PROBLEM DESCRIPTION =>
The output should be the listing below, limited to the lines from the one with "The height and" through the one with "Toggle the Cookies checkbox", exact and without pictures.

RECORD EXCERPTS =>
◆ ◆ ◆

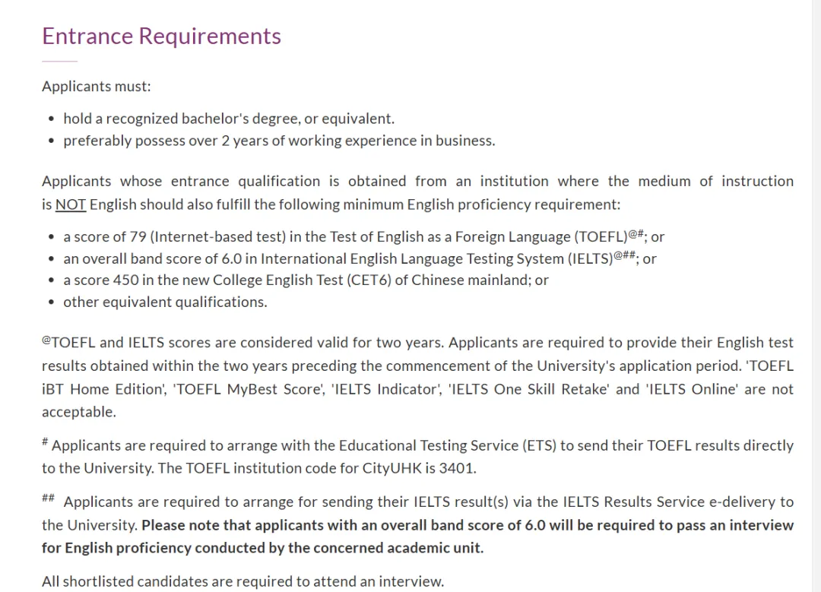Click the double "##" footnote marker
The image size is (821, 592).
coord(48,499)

◆ ◆ ◆

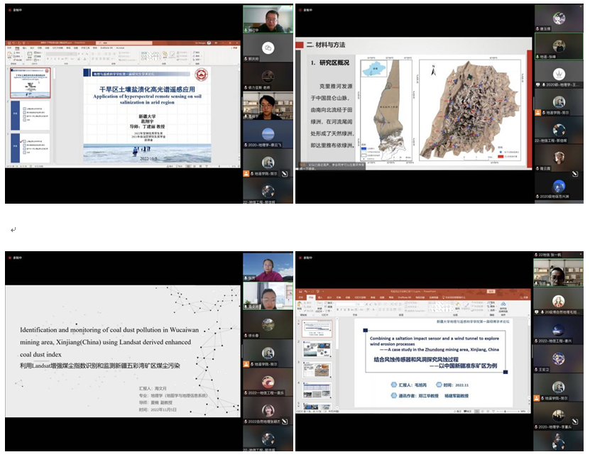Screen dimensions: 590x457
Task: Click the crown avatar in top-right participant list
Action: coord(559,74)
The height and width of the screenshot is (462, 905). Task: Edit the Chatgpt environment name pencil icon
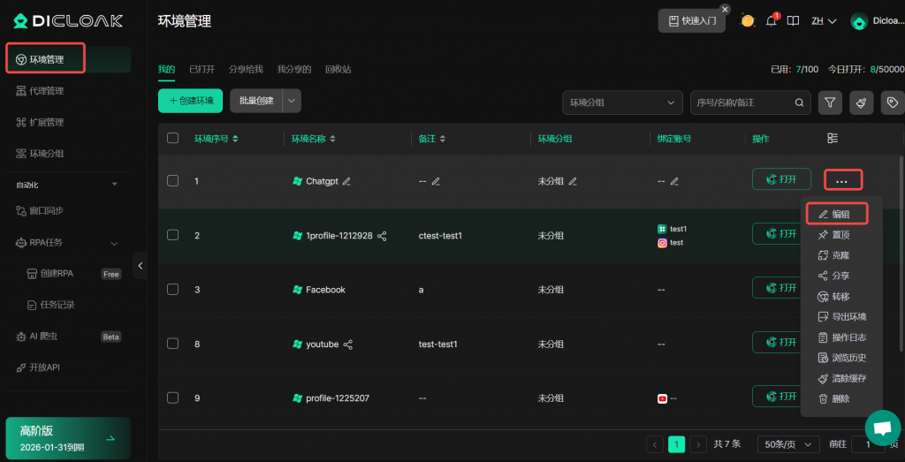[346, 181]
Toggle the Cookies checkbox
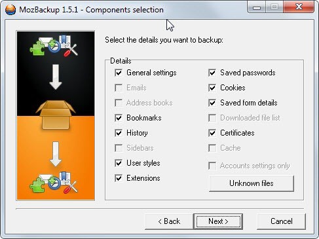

◆ ◆ ◆

WRITTEN RESPONSE =>
The height and width of the screenshot is (462, 905). Task: Edit the Chatgpt environment name pencil icon
[346, 181]
Toggle the Cookies checkbox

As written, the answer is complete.